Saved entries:
=== Section Start ===

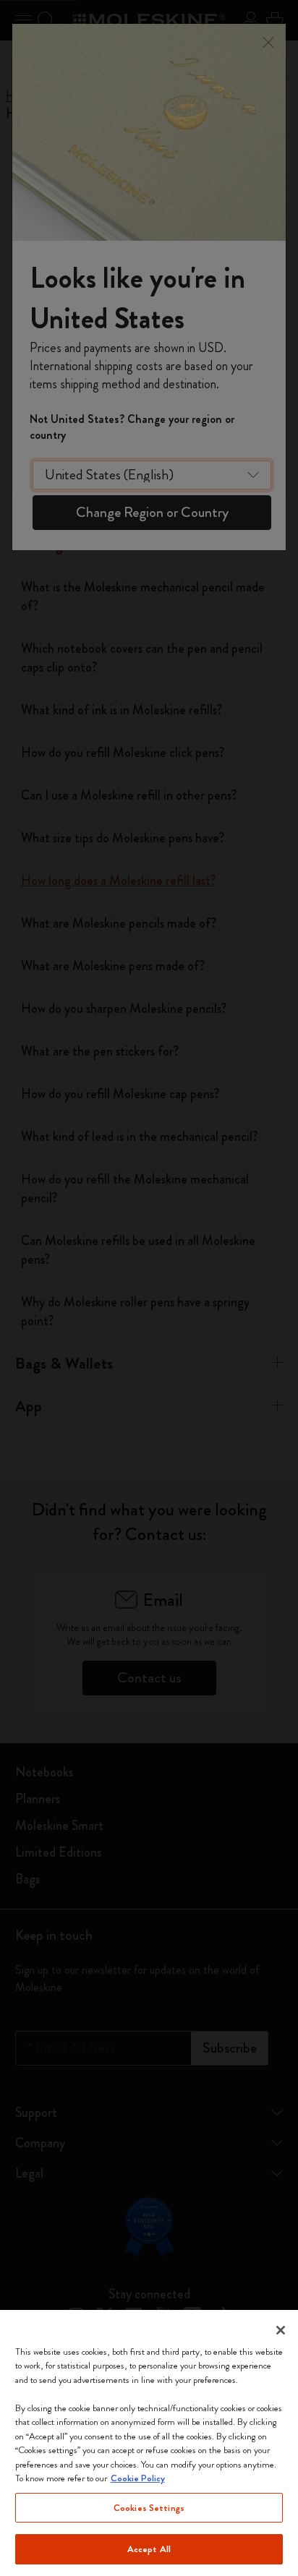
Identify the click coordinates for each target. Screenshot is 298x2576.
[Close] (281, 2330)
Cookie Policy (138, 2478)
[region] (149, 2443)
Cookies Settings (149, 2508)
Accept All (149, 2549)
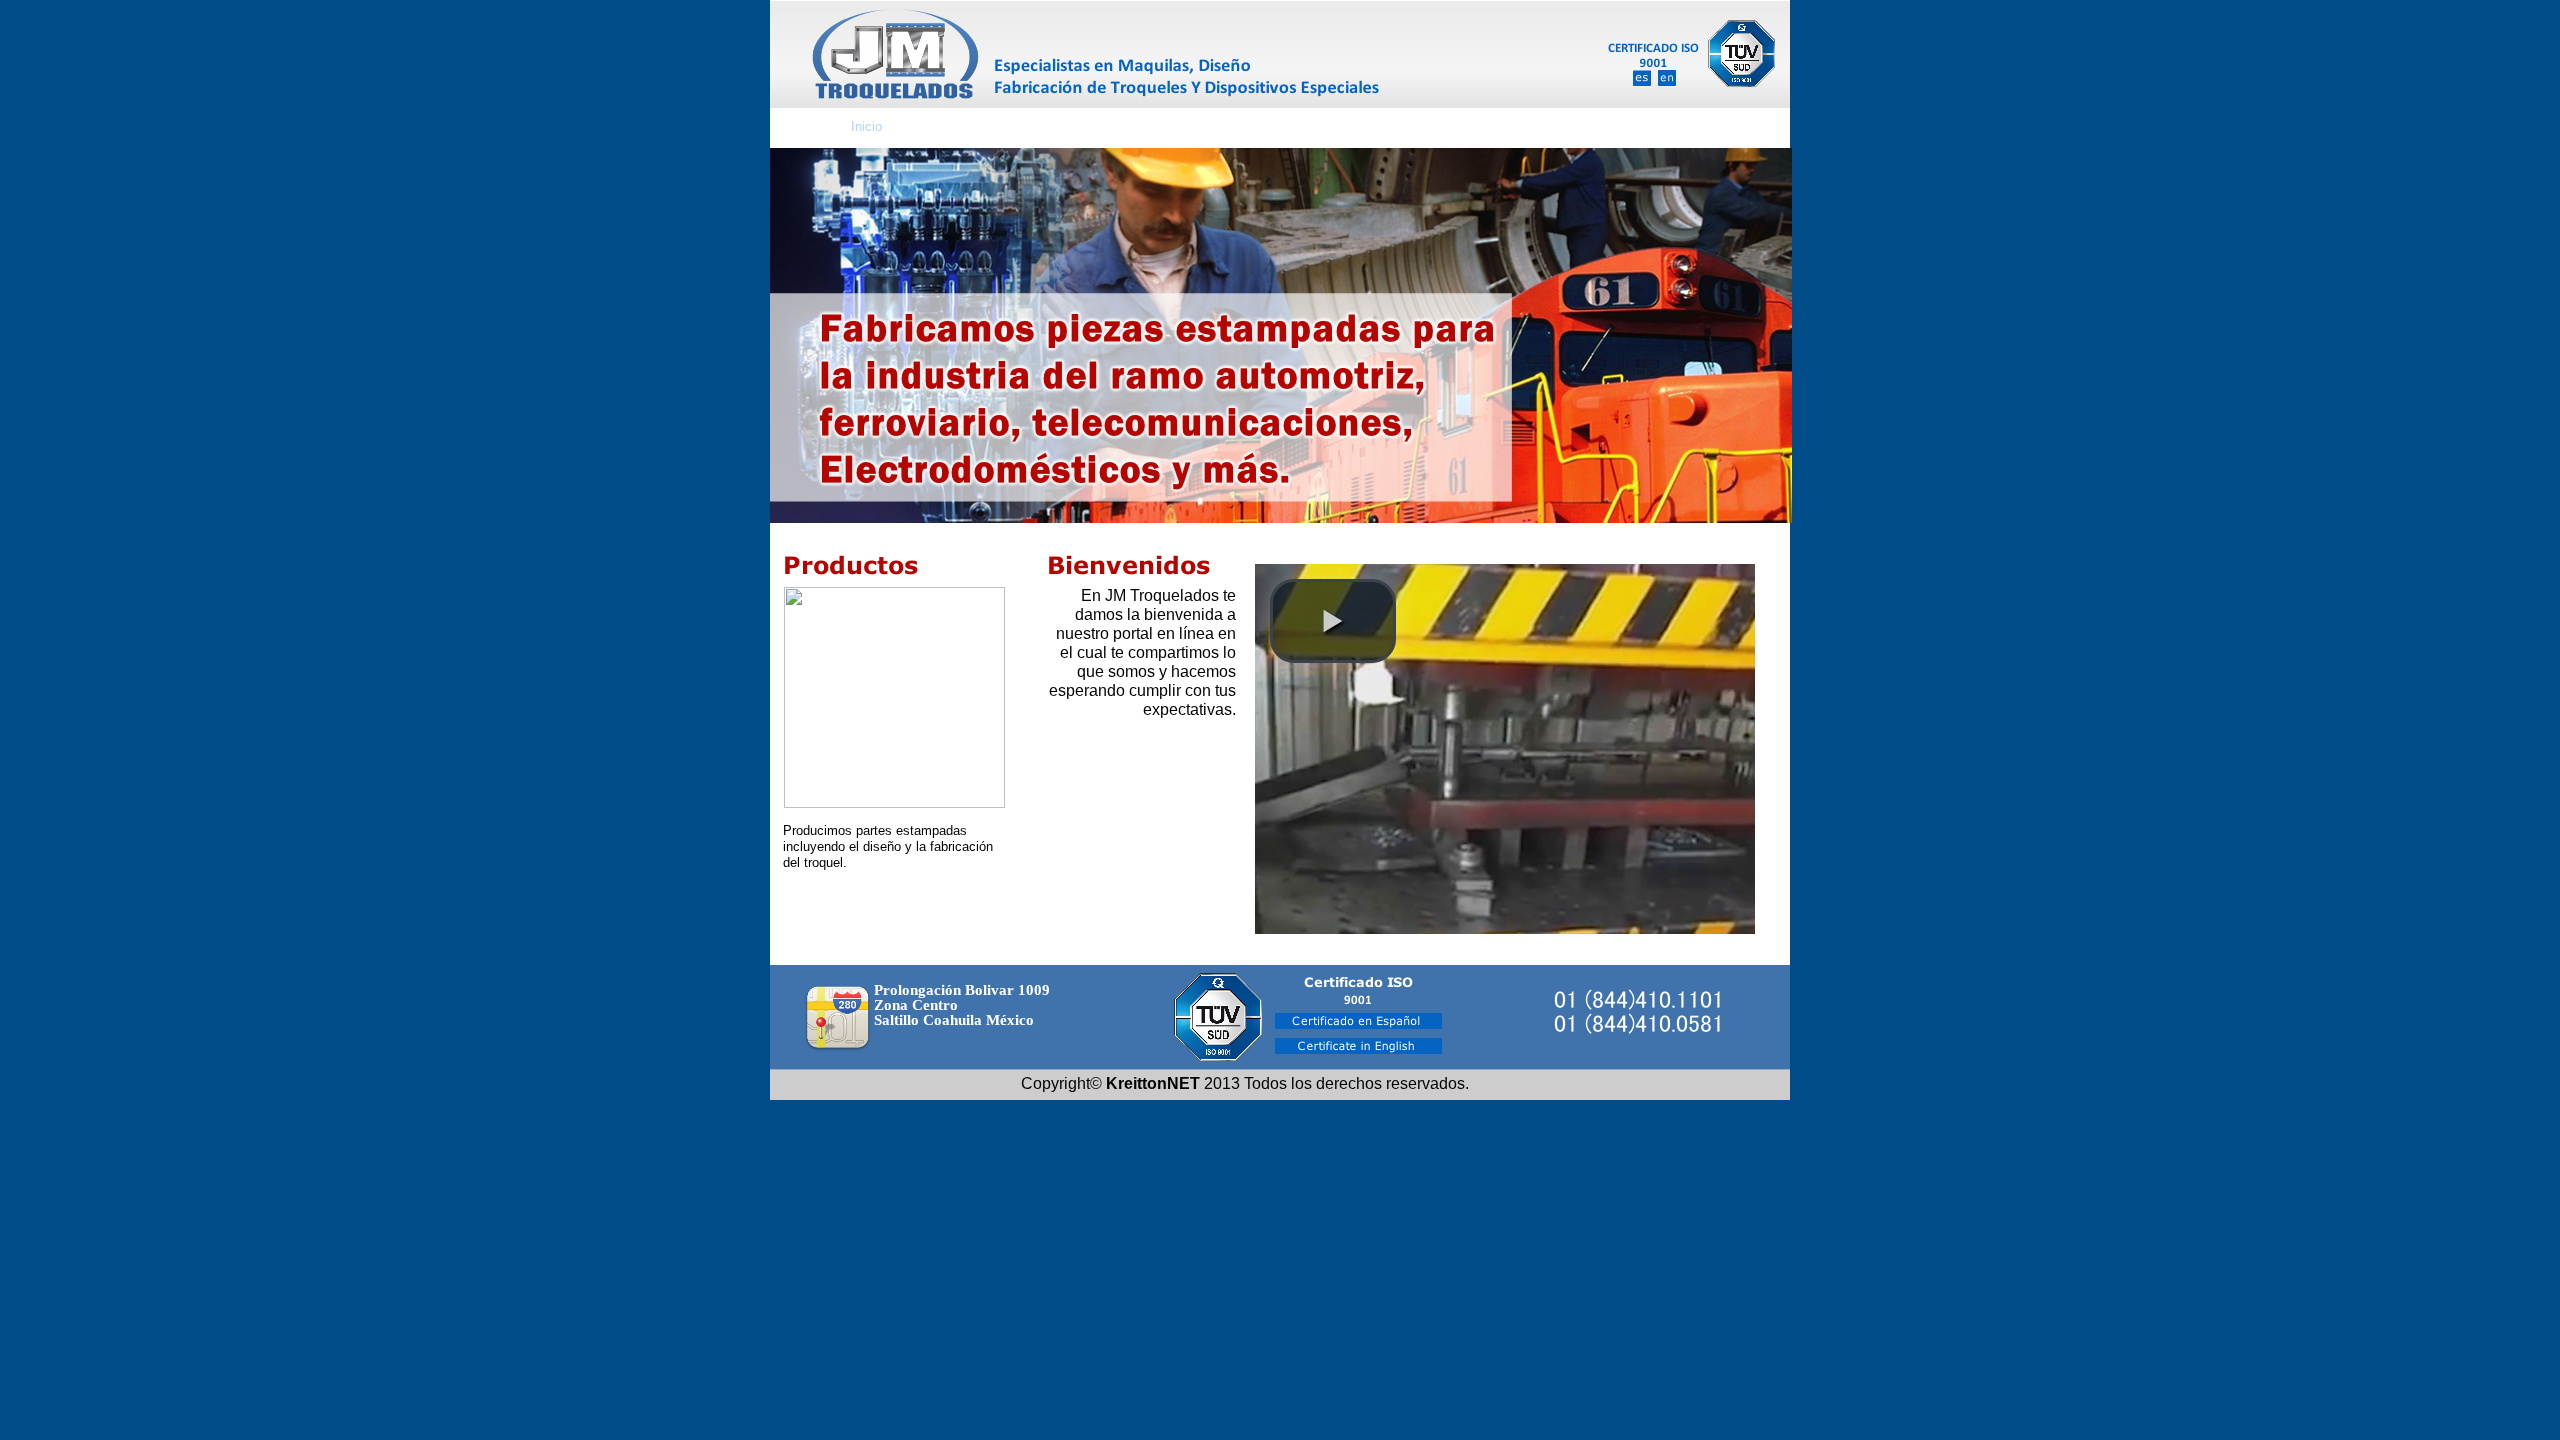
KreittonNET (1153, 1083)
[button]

=== Section End ===

## PROBLEM DESCRIPTION:
From the line containing "Cookies Settings (149, 2508)" through the last line of the records, both included, output those lines exactly and nothing else; skip the pictures.

## ANSWER BOX:
Cookies Settings (149, 2508)
Accept All (149, 2549)
KreittonNET (1153, 1083)
[button]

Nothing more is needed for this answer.